-- START DATASET EXTRACT --

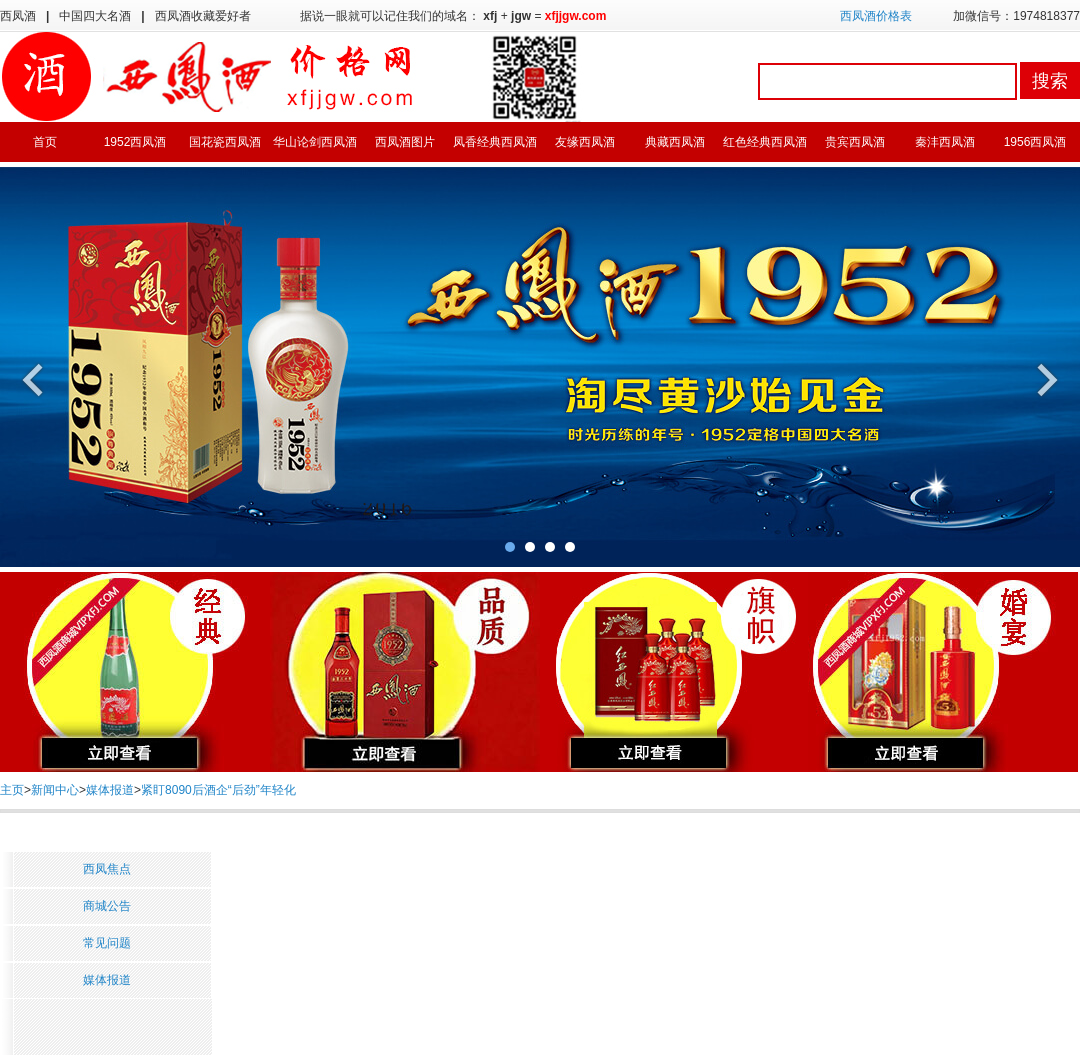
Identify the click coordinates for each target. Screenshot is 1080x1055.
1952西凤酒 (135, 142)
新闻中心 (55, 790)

-- END DATASET EXTRACT --
-- START DATASET EXTRACT --

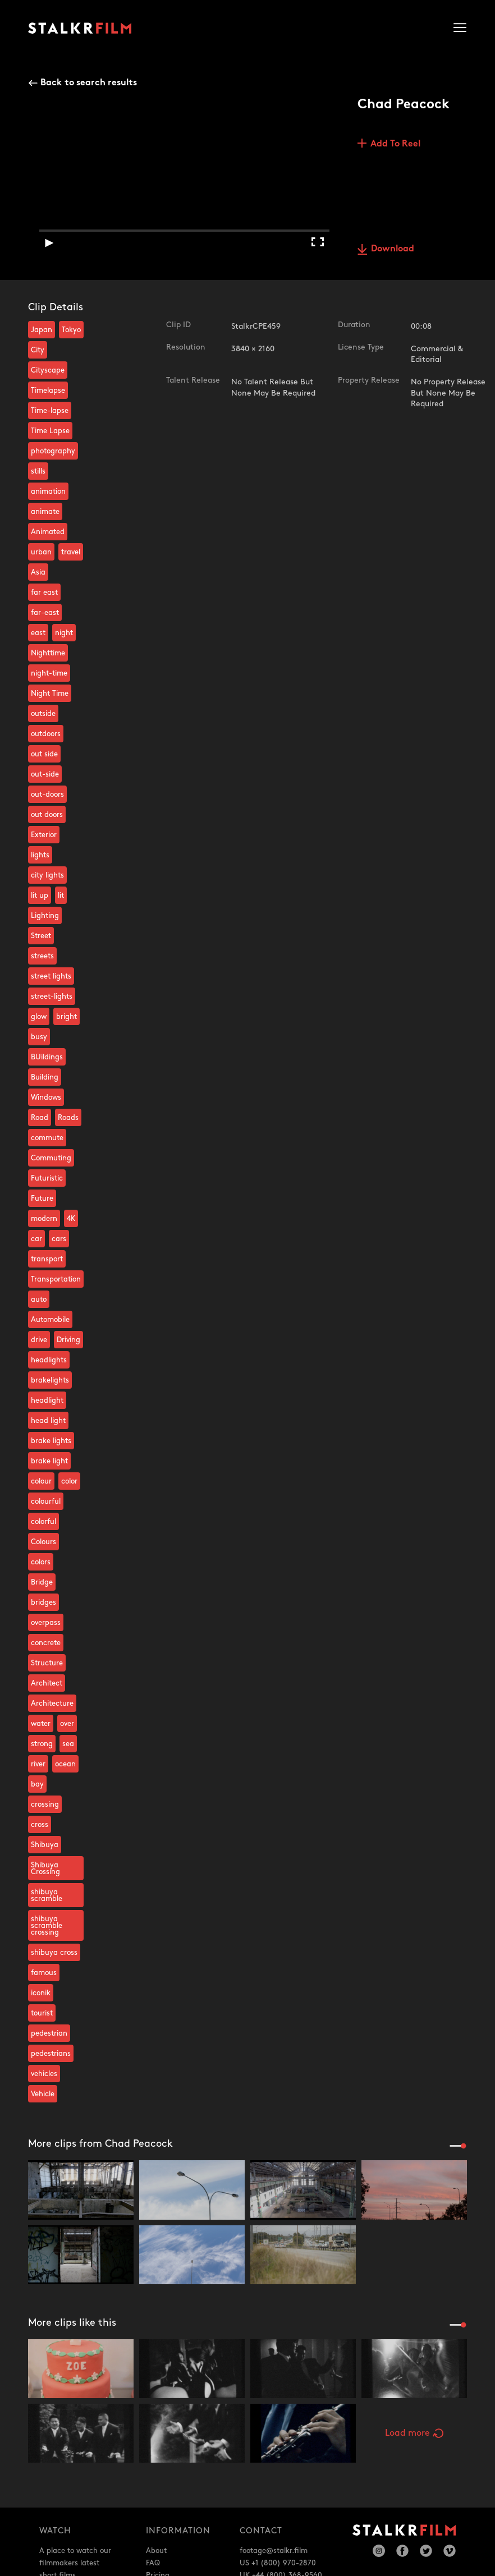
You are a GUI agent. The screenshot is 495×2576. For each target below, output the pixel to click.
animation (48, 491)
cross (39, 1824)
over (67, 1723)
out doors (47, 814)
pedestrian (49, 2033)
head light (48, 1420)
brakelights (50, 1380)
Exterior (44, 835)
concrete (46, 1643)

-- END DATASET EXTRACT --

WORK REQUIRED =
Could you rewrite the records starting with the line with "cross (39, 1824)" and going on through the line with "concrete (46, 1643)", with "head light" changed to "headlight" and nothing else altered?

FINISHED EXERCISE =
cross (39, 1824)
over (67, 1723)
out doors (47, 814)
pedestrian (49, 2033)
headlight (48, 1420)
brakelights (50, 1380)
Exterior (44, 835)
concrete (46, 1643)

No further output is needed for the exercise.